Único membro da bancada
federal rondoniense a votar contra a proposta de reforma do Imposto de Renda, o
deputado federal Léo Moraes (Podemos) justificou sua posição como uma medida de
coerência. “Sempre votei contra qualquer aumento, qualquer alteração de imposto
ou tributação majorada. Por isso votei contra”, argumentou.
O deputado disse que a
aprovação do texto “teve seu aspecto positivo, como taxar lucros e dividendos, uma
demanda da esquerda. Mas, poderíamos ousar mais, falar, por exemplo da taxação das
grandes fortunas. Outro ponto positivo foi a atualização do cadastro da pessoa
física, pelo qual mais pessoas foram abarcadas pela isenção do IR”, avaliou.
Em sua análise, Léo Moraes diz
que a atualização do cadastro da pessoa física foi usada como mote, “mas é uma
medida que ia acontecer de qualquer forma, já que é obrigatória. Não precisava
ser dessa forma. Leva a crer que foi um grande benefício, quando na verdade,
era uma atualização que já deveria existir para inserir mais gente na isenção
do IR”.
O parlamentar chama a atenção,
entretanto, para as empresas. “Para a pessoa jurídica, no setor de serviços, na
indústria, no setor produtivo, foi muito ruim. Isso deságua em quem consome,
isto é, em toda a sociedade, que vai pagar a mais pelos produtos, porque o
valor a mais vai ser embutido. Como é
sabido, o empresário, o industrial repassa todo custo adicional para o
consumidor final”.
Na
Câmara federal houve quem comemorasse, como o deputado Hugo Motta
(Republicanos-PB), autor de um dos destaques, com o argumento de estar “fazendo
justiça, pois estamos cobrando de quem pode pagar.
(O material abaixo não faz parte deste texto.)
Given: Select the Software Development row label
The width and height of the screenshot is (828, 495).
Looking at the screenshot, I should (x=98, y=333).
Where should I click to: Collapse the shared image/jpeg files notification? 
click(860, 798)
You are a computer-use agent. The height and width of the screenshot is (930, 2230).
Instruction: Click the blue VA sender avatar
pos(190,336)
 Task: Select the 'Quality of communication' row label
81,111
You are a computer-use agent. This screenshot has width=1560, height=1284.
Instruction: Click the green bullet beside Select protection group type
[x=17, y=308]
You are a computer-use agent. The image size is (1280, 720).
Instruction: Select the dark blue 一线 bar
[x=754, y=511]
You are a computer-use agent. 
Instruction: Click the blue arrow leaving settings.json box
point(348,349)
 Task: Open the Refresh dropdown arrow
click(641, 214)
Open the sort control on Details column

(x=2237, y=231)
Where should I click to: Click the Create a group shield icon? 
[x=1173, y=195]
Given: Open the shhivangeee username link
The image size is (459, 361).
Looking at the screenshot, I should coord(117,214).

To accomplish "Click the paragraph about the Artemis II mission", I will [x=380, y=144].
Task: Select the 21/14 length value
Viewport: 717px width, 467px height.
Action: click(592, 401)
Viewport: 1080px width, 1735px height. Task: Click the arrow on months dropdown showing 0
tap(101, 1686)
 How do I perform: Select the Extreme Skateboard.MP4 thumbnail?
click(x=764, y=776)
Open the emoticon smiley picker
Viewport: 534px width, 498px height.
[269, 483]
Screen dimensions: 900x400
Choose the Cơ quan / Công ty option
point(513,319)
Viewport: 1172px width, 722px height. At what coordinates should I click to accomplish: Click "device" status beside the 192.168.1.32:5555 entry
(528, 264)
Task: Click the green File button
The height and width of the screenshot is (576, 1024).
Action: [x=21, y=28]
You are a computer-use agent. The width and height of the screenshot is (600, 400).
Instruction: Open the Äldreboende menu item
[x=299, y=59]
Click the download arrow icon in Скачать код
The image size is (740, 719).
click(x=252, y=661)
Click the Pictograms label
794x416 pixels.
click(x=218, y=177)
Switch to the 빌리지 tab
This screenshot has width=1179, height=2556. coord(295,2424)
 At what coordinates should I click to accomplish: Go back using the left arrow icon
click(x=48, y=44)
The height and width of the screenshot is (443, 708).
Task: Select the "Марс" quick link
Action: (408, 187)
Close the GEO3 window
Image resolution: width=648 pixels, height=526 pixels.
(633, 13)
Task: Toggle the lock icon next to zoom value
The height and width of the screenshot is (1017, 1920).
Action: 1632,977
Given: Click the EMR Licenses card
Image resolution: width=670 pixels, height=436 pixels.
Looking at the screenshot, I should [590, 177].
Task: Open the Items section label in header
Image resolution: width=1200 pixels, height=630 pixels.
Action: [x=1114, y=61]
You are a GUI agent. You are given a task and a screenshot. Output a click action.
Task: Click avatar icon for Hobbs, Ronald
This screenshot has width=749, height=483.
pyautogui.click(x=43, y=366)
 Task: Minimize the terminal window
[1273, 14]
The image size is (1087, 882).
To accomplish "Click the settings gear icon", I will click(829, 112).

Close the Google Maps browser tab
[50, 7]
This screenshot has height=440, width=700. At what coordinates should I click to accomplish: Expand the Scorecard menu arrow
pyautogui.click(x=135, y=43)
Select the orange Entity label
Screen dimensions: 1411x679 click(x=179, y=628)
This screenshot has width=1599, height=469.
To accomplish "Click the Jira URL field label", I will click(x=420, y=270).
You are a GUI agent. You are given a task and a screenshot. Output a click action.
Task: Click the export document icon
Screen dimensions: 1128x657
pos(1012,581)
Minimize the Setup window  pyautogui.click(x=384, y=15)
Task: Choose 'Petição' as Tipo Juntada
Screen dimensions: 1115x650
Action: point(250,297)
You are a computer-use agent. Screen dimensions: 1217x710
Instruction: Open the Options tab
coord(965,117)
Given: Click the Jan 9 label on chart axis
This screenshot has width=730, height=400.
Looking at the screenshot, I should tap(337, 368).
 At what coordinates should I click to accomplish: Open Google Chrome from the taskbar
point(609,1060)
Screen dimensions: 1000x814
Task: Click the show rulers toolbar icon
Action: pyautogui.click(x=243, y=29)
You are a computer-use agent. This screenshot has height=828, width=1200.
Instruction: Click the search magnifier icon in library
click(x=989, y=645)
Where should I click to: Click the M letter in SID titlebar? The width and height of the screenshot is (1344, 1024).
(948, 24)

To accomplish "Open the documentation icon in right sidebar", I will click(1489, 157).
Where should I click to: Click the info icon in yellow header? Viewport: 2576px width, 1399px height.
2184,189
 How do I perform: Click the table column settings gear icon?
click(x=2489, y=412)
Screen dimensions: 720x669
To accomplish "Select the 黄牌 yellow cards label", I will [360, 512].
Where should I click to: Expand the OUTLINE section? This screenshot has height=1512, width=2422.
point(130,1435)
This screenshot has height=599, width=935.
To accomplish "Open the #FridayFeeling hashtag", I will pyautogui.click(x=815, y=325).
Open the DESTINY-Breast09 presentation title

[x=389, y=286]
Estamos cobrando um pouco
mais daqueles que mais têm". Só não disse que esse ”pouco a mais” vai ser
repassado.
Léo Moraes explicou ainda que
um dos exemplos de que haverá impacto no valor dos serviços e produtos, é que a
indústria e o comércio eram contra. Segundo ele perdeu-se uma grande
oportunidade de discutir algo mais consistente que é a taxação de grandes
fortunas, uma corrente mundial. Nos EUA,
por exemplo, os bilionários pedem para serem taxados’.